Immanuel Kant and "The Drama of Religion"


"Raboteau, in his post-Slave Religion literature, begins to clear up the ambiguity surrounding the meaning of black faith. He does so by suggesting a theology of history that ... signals a disruption of the colonizing gaze of race" (127).

"History challenges religious faith in its 'demonstration to believers of the historicity of their religious doctrines and institutions. In this it serves an important critical and constructive function for religious faith.
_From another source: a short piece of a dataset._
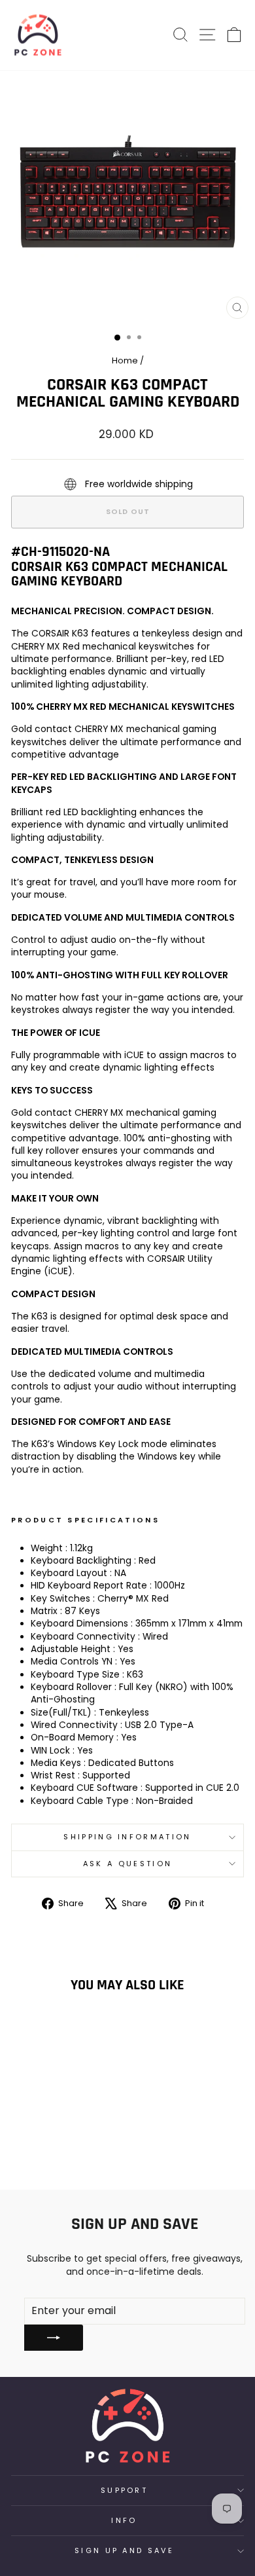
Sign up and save (124, 2550)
On the one hand, it does the critical work of being a guardian against 'any religion's tendency to present a triumphalist myth of itself as a timeless, universalist institution preserving the unchanging deposit of doctrine transcending time and disparate cultures.' But on the other hand, history aids theology in the contructive work of '[reminding] Christian believers of the scandal of the Incarnation, the historical specificity and contingency of Jesus and of the 'Jesus movement' in its origins and subsequent development.' In short, in both its critical and constructive roles, 'history promotes an appreciation of [the unique]' and the particular, and thus does important faith work, if not theological work" (143).

Albert J. Raboteau
('Slave Religion' - 1978;
'Fire in the Bones' - 1995)
Raboteau asks: "How can you find a vantage point within history from which you can judge the significance of human events?... History functions as a form of self-definition. In its pages we read ourselves" (144-145).

Raboteau "work[s] toward what might be termed an incarnational understanding of faith and history... It is clear that humanity here is not a 'thing' or a 'nature.' It is a mode of inhabiting the world... Jesus of Nazareth activates human existence in a particular way, under a peculiar or unique set of dispositions.... What makes the human being distinct among creatures is that the human is conscious of its status as creature and what this status entails... Infinite Being ... reveals that [it] can be displayed through the medium of finite, creaturely Being... [Therefore] Being--and here I am speaking specifically of creaturely, finite, and therefore contingent Being--properly understood is dynamic (rather than static)" (150, 153).

"Jesus Christ in his particularity is a communal person, the ground of a full-orbed body politic. This is thoroughly consonant, says Raboteau, with African spirituality's understanding of the self as a web of relationships... [Furthermore, n]ascent Afro-Christianity expresses the reality of the person Jesus Christ and his covenantal ... existence as a Jew insofar as 'the slave ... resembled Him more than [did] the [slave]master'" (154-155).

"[T]he theological reading I am advancing of Raboteau's work and for the way in which I read James Cone's and Charles H. Long's work ... is this: creatures present themselves or are visible in such a way that their visibility cannot be captured or enslaved without a massive and violent distortion of their existence as creatures.... The journey of history and faith 'leads not only to knowledge but to compassion'; it is the search for transformed social relations, the anticipation of and yet continued quest for a different way of being in the world. For Raboteau, that way of being in the world is the way of prayer" (154-155).